''Trade Crossroads''
The future of freer trade is an uncertain thing. Talks at last week's World Trade Organization meeting in Cancun, Mexico, collapsed when delegates from developing countries walked out. They accused rich countries of stonewalling on steep cuts in farm subsidies that are devastating Third World economies.
Yet despite this setback, leaders of an emerging coalition of developing countries, led by Brazil and including China and India, saw signs of hope. Why? Because, for once, the world's poor stood together against the rich.
It's not certain they can stick together, but for the moment they have the attention of their wealthy trading partners. The question is whether the will exists to find some grounds for agreement.

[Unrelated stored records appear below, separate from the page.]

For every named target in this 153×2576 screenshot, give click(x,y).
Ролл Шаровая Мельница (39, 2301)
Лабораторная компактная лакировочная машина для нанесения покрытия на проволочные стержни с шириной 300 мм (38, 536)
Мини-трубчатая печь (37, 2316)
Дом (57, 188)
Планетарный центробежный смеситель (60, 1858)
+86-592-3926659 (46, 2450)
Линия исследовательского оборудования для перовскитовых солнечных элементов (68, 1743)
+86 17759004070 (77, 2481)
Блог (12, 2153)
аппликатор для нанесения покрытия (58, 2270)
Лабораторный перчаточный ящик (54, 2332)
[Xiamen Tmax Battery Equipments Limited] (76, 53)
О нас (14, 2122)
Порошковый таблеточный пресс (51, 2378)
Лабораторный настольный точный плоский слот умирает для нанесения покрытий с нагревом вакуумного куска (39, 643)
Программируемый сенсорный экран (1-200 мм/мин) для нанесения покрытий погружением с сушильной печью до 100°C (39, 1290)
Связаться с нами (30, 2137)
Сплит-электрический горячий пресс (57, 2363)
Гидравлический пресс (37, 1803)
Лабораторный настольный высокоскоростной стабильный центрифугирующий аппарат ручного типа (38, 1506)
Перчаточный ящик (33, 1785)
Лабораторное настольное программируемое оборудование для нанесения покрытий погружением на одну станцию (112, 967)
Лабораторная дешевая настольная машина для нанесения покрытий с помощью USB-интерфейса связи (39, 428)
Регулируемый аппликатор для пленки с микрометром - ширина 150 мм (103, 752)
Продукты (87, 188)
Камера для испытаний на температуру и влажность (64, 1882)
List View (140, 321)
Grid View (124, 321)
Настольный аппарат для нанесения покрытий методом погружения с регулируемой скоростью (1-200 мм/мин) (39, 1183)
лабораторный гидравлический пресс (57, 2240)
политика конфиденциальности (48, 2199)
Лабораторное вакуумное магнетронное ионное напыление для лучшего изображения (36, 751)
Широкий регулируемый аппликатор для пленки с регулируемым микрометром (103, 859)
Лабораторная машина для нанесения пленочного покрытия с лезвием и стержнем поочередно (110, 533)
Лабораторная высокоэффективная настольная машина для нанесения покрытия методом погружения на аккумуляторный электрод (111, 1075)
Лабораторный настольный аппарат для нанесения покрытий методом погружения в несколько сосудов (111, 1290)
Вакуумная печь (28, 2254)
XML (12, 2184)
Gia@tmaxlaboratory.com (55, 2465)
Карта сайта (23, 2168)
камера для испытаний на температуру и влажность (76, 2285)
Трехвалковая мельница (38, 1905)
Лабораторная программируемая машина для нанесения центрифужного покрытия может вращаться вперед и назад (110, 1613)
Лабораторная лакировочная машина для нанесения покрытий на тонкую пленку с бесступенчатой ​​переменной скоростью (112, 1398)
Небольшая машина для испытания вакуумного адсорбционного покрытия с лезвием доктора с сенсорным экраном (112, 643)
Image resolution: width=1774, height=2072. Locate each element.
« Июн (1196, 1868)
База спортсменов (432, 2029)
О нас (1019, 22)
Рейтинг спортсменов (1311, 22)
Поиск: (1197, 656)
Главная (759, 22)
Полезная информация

Near-term prospects may be slim, given the approach of a US presidential election. President Bush -- who signed a farm bill last year that raised subsidies for mostly affluent farmers beyond all reason -- needs farm state votes. He's unlikely to offer more than lip service to the need to stop using US taxpayers' money to drive Third World farmers to the wall.
Indeed, Washington has offered to make deep cuts in subsidies only if Europe and Japan, even more indulgent of their farmers, do the same and poor countries lower high barriers to imports.
It would be both wise and humane for Washington to take the lead in pushing for new multilateral talks sooner rather than later. The future of the World Trade Organization as a trade referee is at risk, along with the global impulse toward lowering trade barriers. Absent a consensus on trade, investment and development, bilateral deals -- and unilateral actions by the most powerful countries -- could do more harm than good.
Cancun was meant to advance a process begun two years ago and meant to be completed by the end of next year. Successful completion, according to the World Bank, could help raise global economic output by more than $500 billion yearly and lift 144 million people out of poverty by 2010.
What's crucial now is to curb the forces that have driven many countries' trade policies. That the poor countries took a stand should not provoke the rich into taking it as a declaration of war rather than the declaration of independence it is. Their actions must be seen in the context of their people's poverty and their inability to break out of the trap in which some wealthy countries' policies have put them.
Too much has been gained to allow the Cancun failure to point the world back toward the escalating protectionism that, in the 1930s, led to catastrophe.